E as decisões do Conselho eram tomadas pela maioria dos votos dos parlamentares, e caso ocorresse um empate, o voto que iria decidir era o do Primeiro-Ministro, o chefe do Governo. Conjuntamente, suas principais funções eram:

1) Mandar para a Câmara dos Deputados a proposta de orçamento;

2) Prestar contas anualmente ao Congresso Nacional sobre o exercício anterior; 3) Ter iniciativa dos projetos de lei do governo;

4) Exercer o poder de regulação;

5) Estabelecer e manter relações com Estados estrangeiros e orientar a política externa; 6) Decretar e executar a intervenção federal.

O regime implantado no Brasil em 1961 teve três documentos legais que regulamentavam seu funcionamento e, ainda segundo Rubiatti (2008, p. 115), eram

a Emenda Constitucional nº 4 (Ato adicional a Constituição) de 2 de setembro de 1961, que instituiu o novo sistema; a Lei Complementar nº 1 de 17 de julho de 1962, que complementou a organização do sistema parlamentar; e a Lei Complementar nº 2 de 16 de setembro de 1962, que marcou o plebiscito para o dia 6 de janeiro de 1963 e dispôs sobre a vacância ministerial.

João Goulart, então, assumiu a presidência como um chefe de Estado mantendo as funções acima descritas, porém, sob supervisão do Gabinete Parlamentarista e no caso brasileiro, o presidente não poderia dissolver o Parlamento e o mandato deste poderia durar enquanto se mantivesse a confiança na chefia do governo ou até o plebiscito, previsto pela emenda constitucional número 4, que iria decidir sobre a continuidade do sistema parlamentar ou o retorno ao sistema presidencialista.

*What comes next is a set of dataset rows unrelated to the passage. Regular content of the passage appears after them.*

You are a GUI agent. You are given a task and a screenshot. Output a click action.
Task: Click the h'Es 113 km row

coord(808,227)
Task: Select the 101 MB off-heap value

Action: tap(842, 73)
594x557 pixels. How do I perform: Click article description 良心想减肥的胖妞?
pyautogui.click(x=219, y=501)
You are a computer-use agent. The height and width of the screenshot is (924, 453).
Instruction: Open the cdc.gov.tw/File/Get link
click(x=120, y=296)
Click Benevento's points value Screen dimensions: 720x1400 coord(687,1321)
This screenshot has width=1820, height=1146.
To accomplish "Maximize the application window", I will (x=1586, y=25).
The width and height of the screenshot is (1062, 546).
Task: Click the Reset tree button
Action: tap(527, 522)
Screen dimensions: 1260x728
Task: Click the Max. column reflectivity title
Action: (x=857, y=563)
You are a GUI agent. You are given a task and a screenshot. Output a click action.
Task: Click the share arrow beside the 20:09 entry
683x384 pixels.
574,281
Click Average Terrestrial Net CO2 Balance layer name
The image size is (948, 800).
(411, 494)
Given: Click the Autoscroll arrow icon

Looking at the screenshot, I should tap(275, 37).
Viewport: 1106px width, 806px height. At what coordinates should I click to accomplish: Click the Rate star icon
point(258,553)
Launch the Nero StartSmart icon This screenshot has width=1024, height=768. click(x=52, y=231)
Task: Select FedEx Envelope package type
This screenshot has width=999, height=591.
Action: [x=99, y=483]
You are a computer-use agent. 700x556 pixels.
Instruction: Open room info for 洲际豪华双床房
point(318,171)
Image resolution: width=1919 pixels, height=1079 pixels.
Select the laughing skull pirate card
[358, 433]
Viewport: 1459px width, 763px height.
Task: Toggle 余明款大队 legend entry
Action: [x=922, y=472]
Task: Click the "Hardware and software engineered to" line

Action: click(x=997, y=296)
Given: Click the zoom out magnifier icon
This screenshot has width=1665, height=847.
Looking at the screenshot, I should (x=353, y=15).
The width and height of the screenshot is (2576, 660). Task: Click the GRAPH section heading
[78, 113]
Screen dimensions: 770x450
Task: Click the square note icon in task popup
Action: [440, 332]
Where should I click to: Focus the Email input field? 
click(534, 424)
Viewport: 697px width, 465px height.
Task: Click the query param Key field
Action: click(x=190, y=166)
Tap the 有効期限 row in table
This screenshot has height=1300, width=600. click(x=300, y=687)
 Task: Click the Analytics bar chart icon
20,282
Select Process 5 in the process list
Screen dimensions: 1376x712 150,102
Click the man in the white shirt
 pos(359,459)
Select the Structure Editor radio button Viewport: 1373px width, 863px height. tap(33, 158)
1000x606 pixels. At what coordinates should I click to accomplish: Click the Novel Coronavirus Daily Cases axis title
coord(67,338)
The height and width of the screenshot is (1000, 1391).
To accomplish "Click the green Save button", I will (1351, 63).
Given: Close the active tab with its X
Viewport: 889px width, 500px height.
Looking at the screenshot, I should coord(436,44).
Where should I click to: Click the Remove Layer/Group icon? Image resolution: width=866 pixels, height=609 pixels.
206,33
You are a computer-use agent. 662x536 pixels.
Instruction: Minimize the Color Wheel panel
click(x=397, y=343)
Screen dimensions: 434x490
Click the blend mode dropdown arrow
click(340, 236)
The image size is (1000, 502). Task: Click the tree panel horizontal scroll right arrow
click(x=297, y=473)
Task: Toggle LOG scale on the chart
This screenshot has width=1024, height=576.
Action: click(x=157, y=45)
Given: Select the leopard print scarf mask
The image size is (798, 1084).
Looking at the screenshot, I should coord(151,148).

A crise de sucessão presidencial, nos dias entre a renúncia de Jânio e a adoção do Parlamentarismo, veio a evidenciar que em momentos de crise, os militares tinham uma opinião predominante e, só não ocorreu o golpe, porque eles não estavam unidos e não possuíam uma homogeneidade ideológica, pois uma parte das Forças Armadas refletia a opinião dos civis que lutavam a favor da legalidade (SKIDMORE, 2010). Mas o conflito da legalidade não estava resolvido, o ocorrido em 1961 foi apenas uma amostra do que viria a acontecer em 1964.